La spia – A Most Wanted Man
Uno dei film postumi di Philip Seymour Hoffman non trova purtroppo il regista che merita, anche se la visione regala comunque un viaggio nel passato nel genere spionistico

Whisky nel caffè e posaceneri traboccanti di sigarette, fiato corto e dita macchiate di nicotina. La spia – A Most Wanted Man è anzitutto un film di ossessioni e compulsioni, un mondo popolato da spie agganciate al loro obiettivo, intenzionate a fare di tutto per “rendere il mondo un posto migliore”. Ne è emblema Günther Bachmann, il leader di un’unità antiterroristica di Amburgo magnificamente impersonato da Philip Seymour Hoffman. Perché La spia, prima di essere un film di Anton Corbijn tratto da un romanzo di John Le Carrè, è anzitutto uno dei tre lavori postumi di Hoffman, ultimo ricordo di uno degli attori più meravigliosi degli ultimi anni. E come è accaduto quasi sempre, anche qui il suo personaggio, Bachmann, è anzitutto un corpo fisico e pesante, capace di trasudare stanchezza e ossessione, sete di riscatto. Assieme a lui altri rincorrono la loro redenzione, in una rete di strategie e desideri nascosti che non escludono il tradimento.

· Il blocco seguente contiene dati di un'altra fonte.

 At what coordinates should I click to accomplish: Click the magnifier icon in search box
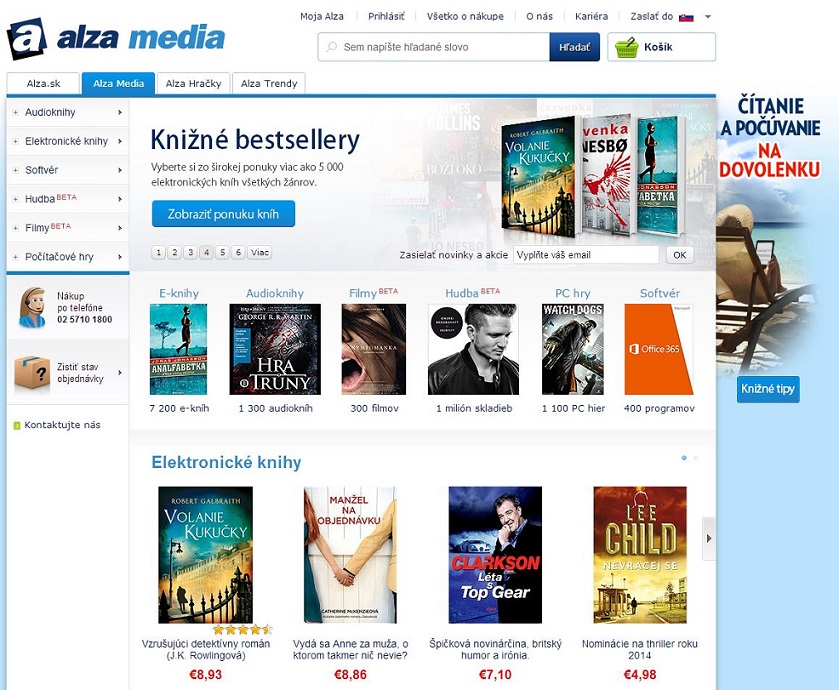pos(332,47)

La spia – A Most Wanted Man è evidentemente un film d’altri tempi, un gioco di spie in cui l’azione è dosata col contagocce perché a contare sono soltanto le relazioni in divenire dei personaggi. La sua stessa storia, nonostante implichi terrorismo islamico e al-Qaeda, segue con decisione quei binari che partono dal secondo dopoguerra e attraversano tutta la Guerra Fredda, binari che la penna di Le Carrè ha contribuito in prima persona a costruire. La spia è allora un film dalla narrazione robusta e avvincente, in cui un cast molto in parte serve personaggi sfaccettati e interessanti. La grande scuola americana, sembrerebbe, ma qualcosa invece non va come deve. Il film trova sicuramente la sua strada, ma deve troppi dei suoi meriti unicamente alla storia che racconta, servita senza stile, senza sguardo. Anton Corbijn resta purtroppo un regista mediocre, troppo impersonale e privo di inventiva per avere uno sguardo unico ma allo stesso non in grado di aderire ad una dimensione neoclassica. Ne esce così un film visivamente piatto e privo di energia, che serve la storia con mestiere ma senza alcuna marcia in più.

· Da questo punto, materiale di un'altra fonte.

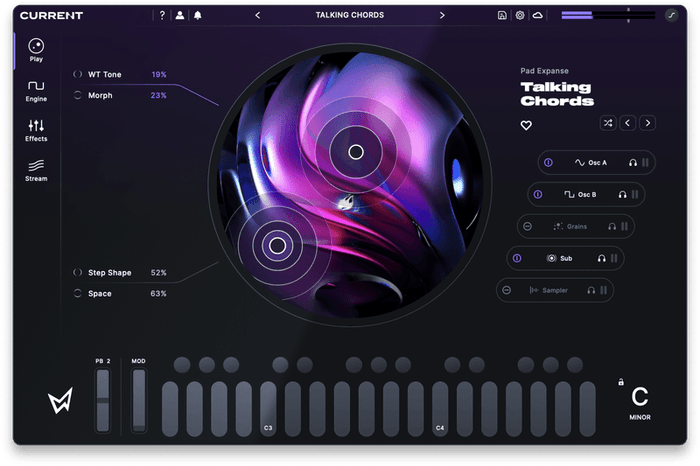Go to next preset in top bar
Viewport: 700px width, 466px height.
[442, 15]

Il rischio maggiore è allora quello di innamorarsi del libro contenuto nel film piuttosto che del film stesso, specie in un panorama hollywoodiano come quello di oggi in cui il genere spionistico tarda a ritrovare la sua strada. Piuttosto che il film in sé è allora interessante notare come se non fosse per Le Carrè e lo statuto letterario che lo segue, questo genere sarebbe pressoché assente nel cinema di oggi (al contrario del piccolo schermo, che da 24 ad Homeland ha raccontato in più forme il terrorismo contemporaneo). Non serve aver studiato storia del cinema per essere consapevoli del rapporto constante che Hollywood ha mantenuto con la realtà storica, e in particolare del filone spionistico dovuto al clima della Guerra Fredda. Con l’11 settembre e ciò che ne è seguito era allora lecito aspettarsi un genuino ritorno al genere, ma Hollywood ha preferito piuttosto narrativizzare gli aspetti più plateali ed effettistici degli anni Zero, riflettere sulla guerra e sulle sue (false) motivazioni piuttosto che sulla vita delle eminenze grigie. Ci sono state eccezioni notevoli (Syriana) ma la geopolitica mediorientale non ha trovato la sua strada nell’attuale panorama hollywoodiano, sempre più polarizzato tra pochi blockbuster enormi da un lato e produzioni più intime e indipendenti dall’altro. In questa forbice (nella quale anche gli 007 hanno passato un pessimo periodo prima di risorgere reinventandosi) l’unica formula funzionante è stata quella dei Jason Bourne, franchise che ha riportato in auge un discorso di spie ma in ottica fortemente action (e al quale non ci sono comunque stati seguiti di rilievo). Per questa serie di motivi La spia – A Most Wanted Man, così classico e privo di spettacolarizzazione, è un film che si accoglie comunque con piacere, nonostante resti la consapevolezza che con un altro regista al timone il risultato sarebbe potuto essere assai migliore.